*Activity*: Scan the records below for the word "computer". Copy each line where it appears.

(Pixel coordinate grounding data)
--------
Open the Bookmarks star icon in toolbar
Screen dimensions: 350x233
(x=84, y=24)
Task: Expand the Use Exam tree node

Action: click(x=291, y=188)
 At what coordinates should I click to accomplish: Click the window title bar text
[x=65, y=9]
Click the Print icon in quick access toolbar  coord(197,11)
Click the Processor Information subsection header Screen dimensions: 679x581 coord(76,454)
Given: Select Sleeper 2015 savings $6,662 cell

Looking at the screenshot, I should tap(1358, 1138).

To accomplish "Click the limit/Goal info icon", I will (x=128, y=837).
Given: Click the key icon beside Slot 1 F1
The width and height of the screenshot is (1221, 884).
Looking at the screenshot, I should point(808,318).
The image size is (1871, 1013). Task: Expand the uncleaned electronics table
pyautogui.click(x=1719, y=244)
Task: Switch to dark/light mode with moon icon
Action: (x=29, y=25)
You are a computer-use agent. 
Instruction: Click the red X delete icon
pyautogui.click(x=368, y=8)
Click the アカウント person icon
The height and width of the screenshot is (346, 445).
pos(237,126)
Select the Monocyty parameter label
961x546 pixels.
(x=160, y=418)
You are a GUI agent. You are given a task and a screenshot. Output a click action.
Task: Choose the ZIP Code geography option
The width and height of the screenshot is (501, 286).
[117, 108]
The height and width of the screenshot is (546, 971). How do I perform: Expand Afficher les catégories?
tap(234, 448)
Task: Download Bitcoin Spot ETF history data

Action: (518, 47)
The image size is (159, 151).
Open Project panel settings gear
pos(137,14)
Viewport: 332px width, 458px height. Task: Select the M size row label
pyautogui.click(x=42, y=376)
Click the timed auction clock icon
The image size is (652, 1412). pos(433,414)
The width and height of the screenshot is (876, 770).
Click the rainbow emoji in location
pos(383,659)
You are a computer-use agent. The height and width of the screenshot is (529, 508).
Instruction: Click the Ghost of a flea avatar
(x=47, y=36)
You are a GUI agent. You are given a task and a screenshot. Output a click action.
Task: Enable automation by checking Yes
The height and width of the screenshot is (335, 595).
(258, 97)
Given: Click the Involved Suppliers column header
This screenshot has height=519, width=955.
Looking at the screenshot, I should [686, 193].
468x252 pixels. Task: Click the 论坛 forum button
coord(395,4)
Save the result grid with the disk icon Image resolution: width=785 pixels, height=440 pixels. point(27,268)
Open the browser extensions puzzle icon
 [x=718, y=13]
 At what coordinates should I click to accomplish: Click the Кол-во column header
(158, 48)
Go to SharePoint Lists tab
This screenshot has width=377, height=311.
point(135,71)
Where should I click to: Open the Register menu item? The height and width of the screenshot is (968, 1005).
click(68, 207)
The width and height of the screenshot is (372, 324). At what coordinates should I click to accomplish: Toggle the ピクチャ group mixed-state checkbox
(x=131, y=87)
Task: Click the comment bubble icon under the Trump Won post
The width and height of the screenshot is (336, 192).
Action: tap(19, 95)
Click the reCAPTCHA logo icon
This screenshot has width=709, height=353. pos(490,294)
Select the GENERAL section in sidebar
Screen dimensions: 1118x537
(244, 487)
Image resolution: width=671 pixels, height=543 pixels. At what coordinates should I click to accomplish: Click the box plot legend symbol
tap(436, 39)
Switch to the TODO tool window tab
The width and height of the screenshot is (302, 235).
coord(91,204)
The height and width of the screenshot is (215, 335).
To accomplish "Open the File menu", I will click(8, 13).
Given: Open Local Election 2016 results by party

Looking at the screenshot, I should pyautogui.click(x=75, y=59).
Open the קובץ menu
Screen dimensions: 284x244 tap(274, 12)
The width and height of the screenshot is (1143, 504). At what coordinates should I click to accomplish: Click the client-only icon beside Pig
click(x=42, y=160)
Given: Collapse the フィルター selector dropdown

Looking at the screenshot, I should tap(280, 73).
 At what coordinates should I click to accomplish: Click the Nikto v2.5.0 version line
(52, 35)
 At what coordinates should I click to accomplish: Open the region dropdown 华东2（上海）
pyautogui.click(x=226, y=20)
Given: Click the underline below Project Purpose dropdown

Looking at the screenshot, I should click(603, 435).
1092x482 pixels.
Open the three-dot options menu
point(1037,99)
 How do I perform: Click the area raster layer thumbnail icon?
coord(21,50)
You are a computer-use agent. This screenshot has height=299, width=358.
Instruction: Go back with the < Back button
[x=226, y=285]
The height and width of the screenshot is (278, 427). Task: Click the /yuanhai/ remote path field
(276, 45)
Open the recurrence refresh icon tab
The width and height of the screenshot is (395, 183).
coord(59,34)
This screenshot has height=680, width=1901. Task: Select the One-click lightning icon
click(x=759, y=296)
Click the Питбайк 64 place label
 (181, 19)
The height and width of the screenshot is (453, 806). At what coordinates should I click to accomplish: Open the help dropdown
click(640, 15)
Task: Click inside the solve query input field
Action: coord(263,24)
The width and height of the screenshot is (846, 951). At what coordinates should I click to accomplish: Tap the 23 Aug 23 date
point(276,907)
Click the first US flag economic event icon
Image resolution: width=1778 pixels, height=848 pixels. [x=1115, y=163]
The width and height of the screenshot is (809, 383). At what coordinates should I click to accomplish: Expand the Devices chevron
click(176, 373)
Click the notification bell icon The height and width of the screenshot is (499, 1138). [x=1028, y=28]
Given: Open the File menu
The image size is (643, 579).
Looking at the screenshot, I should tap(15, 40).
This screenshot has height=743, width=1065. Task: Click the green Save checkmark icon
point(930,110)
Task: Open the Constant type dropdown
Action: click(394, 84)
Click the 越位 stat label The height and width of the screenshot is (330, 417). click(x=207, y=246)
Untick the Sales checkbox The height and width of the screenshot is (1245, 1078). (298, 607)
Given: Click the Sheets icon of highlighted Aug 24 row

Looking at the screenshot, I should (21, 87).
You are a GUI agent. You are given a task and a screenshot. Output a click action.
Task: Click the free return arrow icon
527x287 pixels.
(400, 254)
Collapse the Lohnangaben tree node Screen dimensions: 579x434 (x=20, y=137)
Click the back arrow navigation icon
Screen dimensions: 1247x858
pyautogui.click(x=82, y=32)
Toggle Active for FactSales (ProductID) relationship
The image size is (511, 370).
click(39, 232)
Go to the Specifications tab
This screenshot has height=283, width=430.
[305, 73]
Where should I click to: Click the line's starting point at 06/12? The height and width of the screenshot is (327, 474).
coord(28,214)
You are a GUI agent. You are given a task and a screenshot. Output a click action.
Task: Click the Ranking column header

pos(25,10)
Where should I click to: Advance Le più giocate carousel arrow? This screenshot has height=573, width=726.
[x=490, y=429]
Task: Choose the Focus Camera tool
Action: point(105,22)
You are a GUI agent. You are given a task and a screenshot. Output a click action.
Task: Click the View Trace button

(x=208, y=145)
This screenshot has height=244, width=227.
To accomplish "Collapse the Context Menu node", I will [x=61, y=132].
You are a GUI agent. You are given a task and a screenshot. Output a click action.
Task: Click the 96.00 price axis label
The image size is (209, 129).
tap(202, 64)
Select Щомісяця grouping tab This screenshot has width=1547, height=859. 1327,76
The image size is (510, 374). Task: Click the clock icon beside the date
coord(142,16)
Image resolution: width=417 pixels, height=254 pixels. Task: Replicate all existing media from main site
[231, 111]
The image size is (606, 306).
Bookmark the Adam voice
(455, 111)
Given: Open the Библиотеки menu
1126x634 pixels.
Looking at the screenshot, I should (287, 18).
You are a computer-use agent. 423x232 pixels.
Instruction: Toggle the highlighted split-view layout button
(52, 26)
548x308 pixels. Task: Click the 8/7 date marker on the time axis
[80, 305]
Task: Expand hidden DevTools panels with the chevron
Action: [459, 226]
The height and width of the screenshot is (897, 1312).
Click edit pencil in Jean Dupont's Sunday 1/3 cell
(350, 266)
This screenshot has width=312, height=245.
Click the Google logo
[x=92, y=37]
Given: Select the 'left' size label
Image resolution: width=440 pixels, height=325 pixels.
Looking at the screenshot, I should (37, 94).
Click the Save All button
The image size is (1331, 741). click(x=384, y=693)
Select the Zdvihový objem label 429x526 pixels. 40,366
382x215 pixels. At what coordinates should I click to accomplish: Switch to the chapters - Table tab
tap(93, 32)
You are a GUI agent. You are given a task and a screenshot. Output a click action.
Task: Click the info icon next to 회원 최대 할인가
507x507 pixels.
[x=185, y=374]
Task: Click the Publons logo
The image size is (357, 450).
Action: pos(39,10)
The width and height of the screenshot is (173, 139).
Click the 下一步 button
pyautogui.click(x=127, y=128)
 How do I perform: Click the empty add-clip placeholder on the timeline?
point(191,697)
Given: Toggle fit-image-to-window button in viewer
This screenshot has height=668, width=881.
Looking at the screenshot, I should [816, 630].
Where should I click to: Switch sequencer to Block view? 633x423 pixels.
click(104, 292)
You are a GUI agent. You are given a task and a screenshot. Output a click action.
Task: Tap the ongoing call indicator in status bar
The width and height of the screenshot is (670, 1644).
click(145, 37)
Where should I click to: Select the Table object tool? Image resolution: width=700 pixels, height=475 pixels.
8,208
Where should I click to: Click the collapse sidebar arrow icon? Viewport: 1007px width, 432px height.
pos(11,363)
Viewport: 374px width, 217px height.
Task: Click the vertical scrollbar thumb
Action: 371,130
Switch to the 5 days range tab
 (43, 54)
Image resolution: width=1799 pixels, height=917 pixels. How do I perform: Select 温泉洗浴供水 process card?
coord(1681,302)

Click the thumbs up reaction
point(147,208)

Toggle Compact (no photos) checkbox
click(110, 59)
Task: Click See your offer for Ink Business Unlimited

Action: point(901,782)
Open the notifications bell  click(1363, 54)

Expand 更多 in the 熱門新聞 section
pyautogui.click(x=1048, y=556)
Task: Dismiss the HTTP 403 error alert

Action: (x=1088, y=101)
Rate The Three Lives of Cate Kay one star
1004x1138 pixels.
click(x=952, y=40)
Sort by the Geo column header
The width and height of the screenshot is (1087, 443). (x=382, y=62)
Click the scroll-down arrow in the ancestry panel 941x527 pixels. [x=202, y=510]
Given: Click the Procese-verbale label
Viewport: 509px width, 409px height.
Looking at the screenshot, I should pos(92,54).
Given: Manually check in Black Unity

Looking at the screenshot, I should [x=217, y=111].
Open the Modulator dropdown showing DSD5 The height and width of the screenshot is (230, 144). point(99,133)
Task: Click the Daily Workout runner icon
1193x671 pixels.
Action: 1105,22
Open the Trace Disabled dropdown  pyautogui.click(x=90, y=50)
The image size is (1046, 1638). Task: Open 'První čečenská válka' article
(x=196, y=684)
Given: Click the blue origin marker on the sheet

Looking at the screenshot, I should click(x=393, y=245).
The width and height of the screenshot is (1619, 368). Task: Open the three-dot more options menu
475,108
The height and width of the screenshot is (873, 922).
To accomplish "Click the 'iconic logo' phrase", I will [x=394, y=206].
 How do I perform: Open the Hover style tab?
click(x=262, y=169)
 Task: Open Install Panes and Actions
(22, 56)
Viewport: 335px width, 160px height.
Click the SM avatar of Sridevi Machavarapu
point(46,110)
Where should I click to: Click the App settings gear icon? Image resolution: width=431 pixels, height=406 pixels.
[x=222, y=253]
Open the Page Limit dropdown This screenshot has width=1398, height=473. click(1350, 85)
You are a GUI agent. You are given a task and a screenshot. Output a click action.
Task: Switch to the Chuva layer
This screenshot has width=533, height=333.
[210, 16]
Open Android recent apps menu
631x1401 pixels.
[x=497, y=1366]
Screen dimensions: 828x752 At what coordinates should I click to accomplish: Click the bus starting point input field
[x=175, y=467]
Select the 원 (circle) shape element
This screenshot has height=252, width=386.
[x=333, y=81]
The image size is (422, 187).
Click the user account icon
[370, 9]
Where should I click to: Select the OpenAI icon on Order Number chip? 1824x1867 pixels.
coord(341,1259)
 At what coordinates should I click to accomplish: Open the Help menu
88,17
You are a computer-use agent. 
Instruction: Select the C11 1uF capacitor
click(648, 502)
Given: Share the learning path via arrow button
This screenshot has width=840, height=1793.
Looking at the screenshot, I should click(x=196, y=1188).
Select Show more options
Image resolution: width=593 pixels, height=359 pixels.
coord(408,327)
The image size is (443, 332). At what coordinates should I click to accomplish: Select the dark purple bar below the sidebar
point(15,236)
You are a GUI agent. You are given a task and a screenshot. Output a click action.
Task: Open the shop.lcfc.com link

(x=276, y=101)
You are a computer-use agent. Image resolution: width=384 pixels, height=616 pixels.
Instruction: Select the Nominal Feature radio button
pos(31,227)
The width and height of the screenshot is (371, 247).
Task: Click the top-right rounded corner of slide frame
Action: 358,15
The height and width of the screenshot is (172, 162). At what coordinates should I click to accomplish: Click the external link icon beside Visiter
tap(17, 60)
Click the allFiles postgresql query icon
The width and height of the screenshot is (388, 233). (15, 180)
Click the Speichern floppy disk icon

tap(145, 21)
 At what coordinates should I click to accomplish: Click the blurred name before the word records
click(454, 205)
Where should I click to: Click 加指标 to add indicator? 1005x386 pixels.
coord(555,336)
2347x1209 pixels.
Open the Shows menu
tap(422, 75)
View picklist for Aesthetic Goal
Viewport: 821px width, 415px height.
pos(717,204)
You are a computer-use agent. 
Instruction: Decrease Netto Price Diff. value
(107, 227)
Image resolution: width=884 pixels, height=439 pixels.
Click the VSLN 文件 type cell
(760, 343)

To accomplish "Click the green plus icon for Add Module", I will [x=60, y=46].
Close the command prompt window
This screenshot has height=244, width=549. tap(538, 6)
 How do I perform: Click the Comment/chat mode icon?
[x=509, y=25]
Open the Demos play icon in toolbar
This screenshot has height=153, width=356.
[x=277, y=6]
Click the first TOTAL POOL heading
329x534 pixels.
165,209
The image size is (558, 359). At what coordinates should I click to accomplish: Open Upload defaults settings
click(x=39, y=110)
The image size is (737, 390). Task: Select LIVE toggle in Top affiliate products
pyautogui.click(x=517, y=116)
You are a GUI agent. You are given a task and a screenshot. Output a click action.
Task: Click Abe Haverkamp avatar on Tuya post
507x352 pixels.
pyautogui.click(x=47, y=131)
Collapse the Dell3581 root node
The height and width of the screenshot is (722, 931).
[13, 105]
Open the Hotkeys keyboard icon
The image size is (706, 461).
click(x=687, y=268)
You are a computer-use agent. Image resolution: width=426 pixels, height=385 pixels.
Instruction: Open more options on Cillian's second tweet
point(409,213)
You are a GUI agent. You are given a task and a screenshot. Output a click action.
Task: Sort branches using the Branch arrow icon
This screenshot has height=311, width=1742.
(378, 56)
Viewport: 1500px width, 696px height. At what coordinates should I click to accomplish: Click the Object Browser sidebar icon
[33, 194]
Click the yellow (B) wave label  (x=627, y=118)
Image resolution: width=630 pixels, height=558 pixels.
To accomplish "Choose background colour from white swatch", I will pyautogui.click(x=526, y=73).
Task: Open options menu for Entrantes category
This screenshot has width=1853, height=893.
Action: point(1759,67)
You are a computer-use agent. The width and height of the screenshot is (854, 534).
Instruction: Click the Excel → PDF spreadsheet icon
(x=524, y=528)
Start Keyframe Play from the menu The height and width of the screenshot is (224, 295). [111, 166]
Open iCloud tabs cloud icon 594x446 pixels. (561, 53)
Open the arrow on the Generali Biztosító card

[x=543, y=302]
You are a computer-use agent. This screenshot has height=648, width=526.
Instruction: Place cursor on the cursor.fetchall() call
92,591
--------
*Task result*:
You are a computer-use agent. 
You are a computer-use agent. The height and width of the screenshot is (529, 508).
You are a computer-use agent. This screenshot has height=299, width=358.
You are a computer-use agent. 423x232 pixels.
You are a computer-use agent. 
You are a computer-use agent. Image resolution: width=384 pixels, height=616 pixels.
You are a computer-use agent. 
You are a computer-use agent. Image resolution: width=426 pixels, height=385 pixels.
You are a computer-use agent. The width and height of the screenshot is (854, 534).
You are a computer-use agent. This screenshot has height=648, width=526.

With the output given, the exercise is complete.